Brightpick
- Type: Private
- Industry: Robotics
- Founded: 2021; 5 years ago
- Key people: Ján Žižka (CEO)
- Website: brightpick.ai

= Brightpick =

Warehouse robotics company

Brightpick is a warehouse robotics company founded in Bratislava, Slovakia, in 2021. It develops autonomous robots and automation systems for picking and moving goods in warehouses.

The company grew out of Photoneo, a Slovak developer of 3D machine-vision technology. The two businesses later separated after Photoneo was acquired by Zebra Technologies in 2025, while Brightpick continued as an independent warehouse-robotics company.

== History ==

Brightpick was launched in 2021 as a warehouse-automation business within Photoneo, a Slovak company founded in 2013 by Ján Žižka, Tomáš Kovačovský, Michal Malý and Branislav Puliš that developed 3D vision technology.

Brightpick's first major customer was Czech online grocer Rohlik Group, which began testing its robots at a fulfilment centre in Prague in 2022. The company later supplied robots to Dr. Max's distribution operations.

In 2025, Photoneo's machine-vision business was acquired by Zebra Technologies, while the warehouse-robotics business remained with Brightpick's founders and continued under the Brightpick name.

The company has also expanded its customer base in the United States, through deployments with companies like The Feed and NAPA Auto Parts.

By June 2026, more than 500 of its robots were operating at customer sites in Europe and the US.

== Technology and operations ==

Brightpick develops autonomous mobile robots for warehouse order picking. Its Autopicker system combines a mobile robot with a robotic arm and machine vision. The robot retrieves storage containers from shelving and transfers individual products.
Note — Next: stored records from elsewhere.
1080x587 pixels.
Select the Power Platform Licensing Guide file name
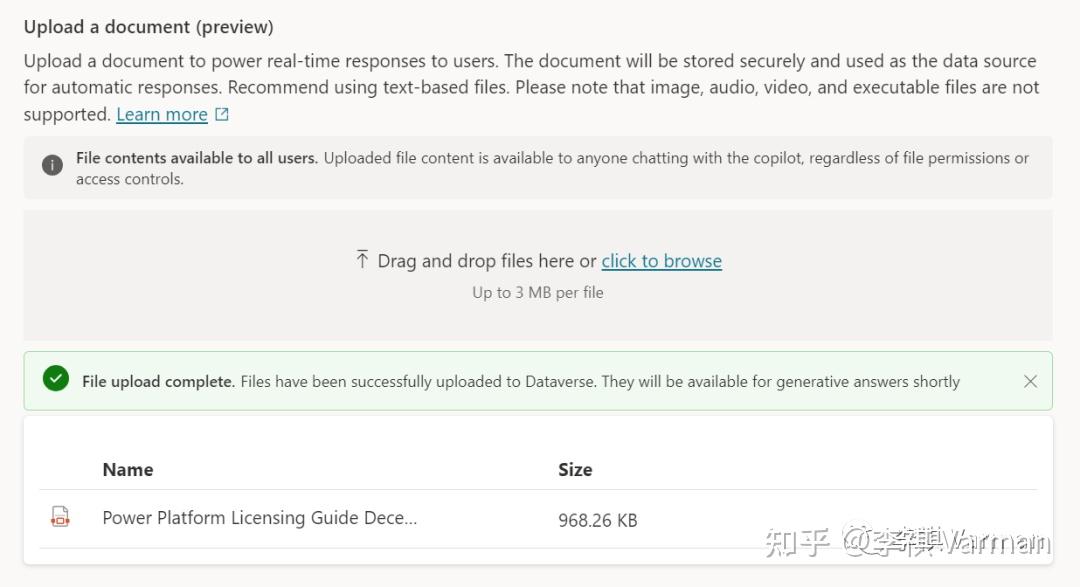259,518
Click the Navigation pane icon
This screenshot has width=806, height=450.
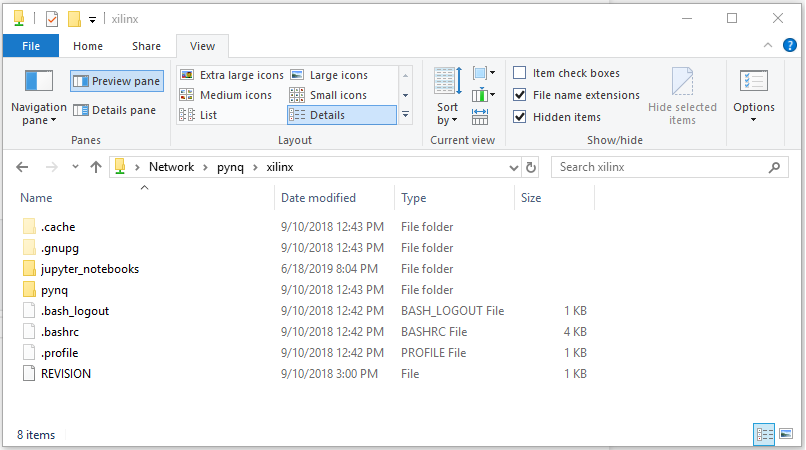(x=38, y=82)
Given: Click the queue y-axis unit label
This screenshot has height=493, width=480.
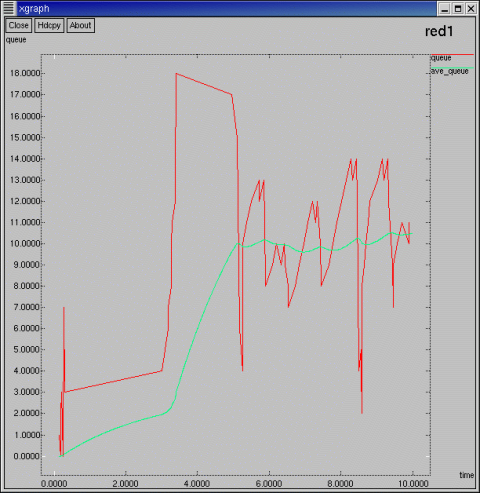Looking at the screenshot, I should (16, 40).
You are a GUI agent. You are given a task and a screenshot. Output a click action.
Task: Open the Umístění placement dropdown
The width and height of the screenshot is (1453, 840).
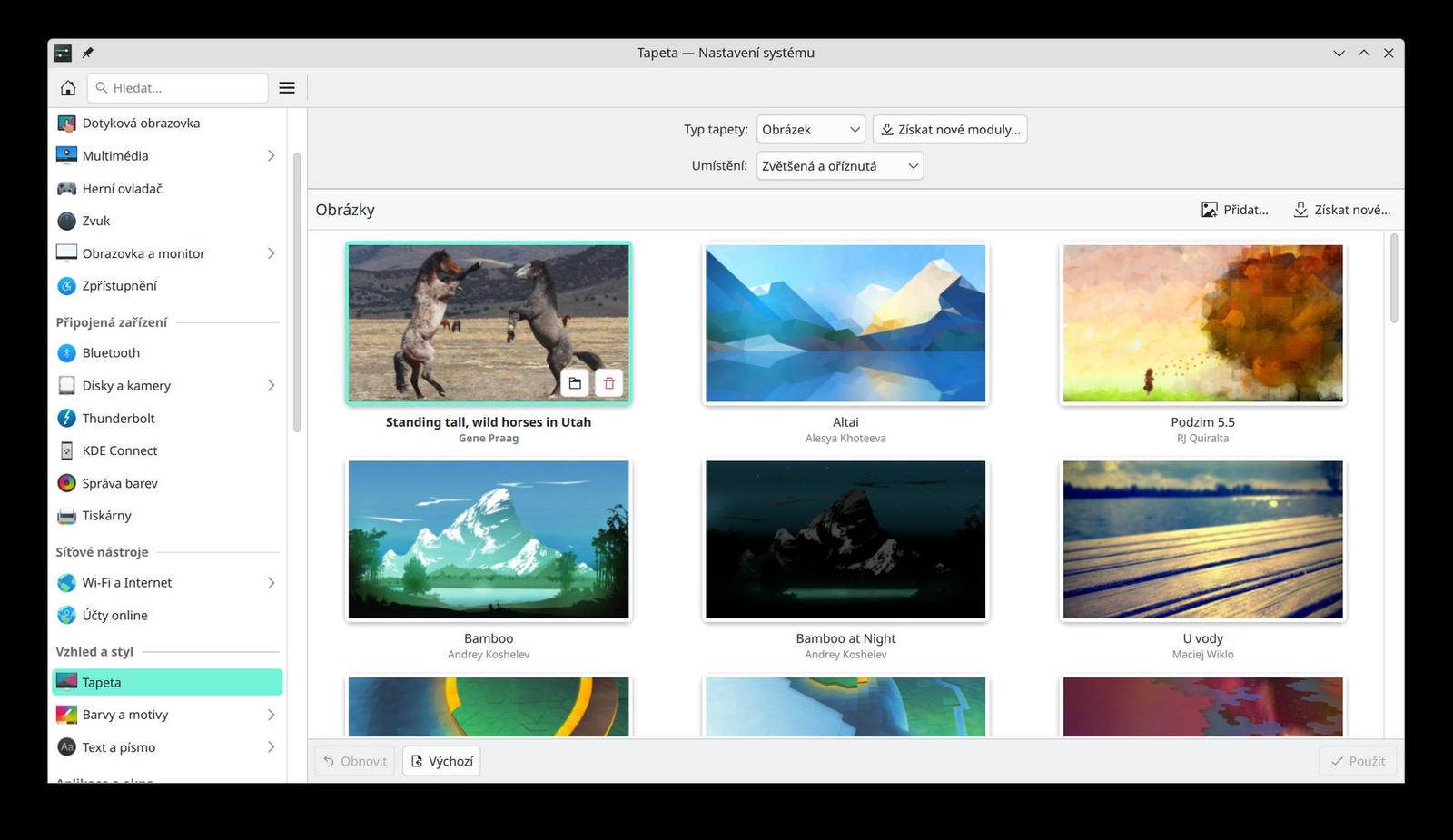point(838,165)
Brightpick robots, the Autopicker and the high-reach Giraffe model, have been deployed in online grocery and pharmaceutical warehouses.

In 2026, Brightpick introduced Gridpicker, a grid-based storage and picking system designed for higher-volume fulfilment centres.

== Patent dispute with Ocado ==

In March 2026, British warehouse-automation company Ocado alleged that Brightpick's Gridpicker system infringed one of its patents. A German court issued a preliminary injunction that prevented Brightpick from demonstrating the system at the LogiMAT trade fair.

In April, Brightpick filed an action against Ocado Innovation and Ocado Solutions in the United States District Court for the Eastern District of Virginia, seeking declarations that Gridpicker did not infringe several Ocado patents.